> **SOURCE RECORDS**:
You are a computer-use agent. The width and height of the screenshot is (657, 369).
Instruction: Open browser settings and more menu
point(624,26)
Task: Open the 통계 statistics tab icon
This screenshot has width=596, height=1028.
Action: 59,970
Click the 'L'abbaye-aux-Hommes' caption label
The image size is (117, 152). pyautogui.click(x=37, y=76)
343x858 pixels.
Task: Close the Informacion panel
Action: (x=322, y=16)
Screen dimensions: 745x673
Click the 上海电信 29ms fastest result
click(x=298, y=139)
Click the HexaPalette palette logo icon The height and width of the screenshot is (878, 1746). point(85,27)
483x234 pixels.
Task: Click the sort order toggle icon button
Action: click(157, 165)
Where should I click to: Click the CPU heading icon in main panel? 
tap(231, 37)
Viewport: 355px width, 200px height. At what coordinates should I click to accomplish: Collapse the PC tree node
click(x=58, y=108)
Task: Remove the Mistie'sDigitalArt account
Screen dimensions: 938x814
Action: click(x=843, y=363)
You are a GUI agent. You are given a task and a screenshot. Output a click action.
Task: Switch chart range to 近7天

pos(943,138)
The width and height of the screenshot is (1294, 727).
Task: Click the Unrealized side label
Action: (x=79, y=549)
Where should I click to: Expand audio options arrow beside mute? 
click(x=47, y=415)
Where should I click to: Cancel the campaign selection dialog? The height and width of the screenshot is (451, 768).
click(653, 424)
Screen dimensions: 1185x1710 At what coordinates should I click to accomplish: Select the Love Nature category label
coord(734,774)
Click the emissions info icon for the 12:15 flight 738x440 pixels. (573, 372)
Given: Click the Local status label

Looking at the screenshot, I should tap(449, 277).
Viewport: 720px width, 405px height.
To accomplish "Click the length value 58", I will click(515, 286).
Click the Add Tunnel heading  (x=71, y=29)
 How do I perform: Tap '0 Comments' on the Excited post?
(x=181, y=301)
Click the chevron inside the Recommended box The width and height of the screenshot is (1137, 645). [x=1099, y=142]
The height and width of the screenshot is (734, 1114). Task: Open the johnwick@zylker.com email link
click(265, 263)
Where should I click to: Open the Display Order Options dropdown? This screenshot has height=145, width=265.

> **WHAT TO WORK ON**:
Your answer must be every record above, set down exactly as written.

> **EXPECTED ANSWER**:
You are a computer-use agent. The width and height of the screenshot is (657, 369).
Instruction: Open browser settings and more menu
point(624,26)
Task: Open the 통계 statistics tab icon
This screenshot has width=596, height=1028.
Action: 59,970
Click the 'L'abbaye-aux-Hommes' caption label
The image size is (117, 152). pyautogui.click(x=37, y=76)
343x858 pixels.
Task: Close the Informacion panel
Action: (x=322, y=16)
Screen dimensions: 745x673
Click the 上海电信 29ms fastest result
click(x=298, y=139)
Click the HexaPalette palette logo icon The height and width of the screenshot is (878, 1746). point(85,27)
483x234 pixels.
Task: Click the sort order toggle icon button
Action: click(157, 165)
Where should I click to: Click the CPU heading icon in main panel? 
tap(231, 37)
Viewport: 355px width, 200px height. At what coordinates should I click to accomplish: Collapse the PC tree node
click(x=58, y=108)
Task: Remove the Mistie'sDigitalArt account
Screen dimensions: 938x814
Action: click(x=843, y=363)
You are a GUI agent. You are given a task and a screenshot. Output a click action.
Task: Switch chart range to 近7天

pos(943,138)
The width and height of the screenshot is (1294, 727).
Task: Click the Unrealized side label
Action: (x=79, y=549)
Where should I click to: Expand audio options arrow beside mute? 
click(x=47, y=415)
Where should I click to: Cancel the campaign selection dialog? The height and width of the screenshot is (451, 768).
click(653, 424)
Screen dimensions: 1185x1710 At what coordinates should I click to accomplish: Select the Love Nature category label
coord(734,774)
Click the emissions info icon for the 12:15 flight 738x440 pixels. (573, 372)
Given: Click the Local status label

Looking at the screenshot, I should tap(449, 277).
Viewport: 720px width, 405px height.
To accomplish "Click the length value 58", I will click(515, 286).
Click the Add Tunnel heading  (x=71, y=29)
 How do I perform: Tap '0 Comments' on the Excited post?
(x=181, y=301)
Click the chevron inside the Recommended box The width and height of the screenshot is (1137, 645). [x=1099, y=142]
The height and width of the screenshot is (734, 1114). Task: Open the johnwick@zylker.com email link
click(265, 263)
Where should I click to: Open the Display Order Options dropdown? This screenshot has height=145, width=265.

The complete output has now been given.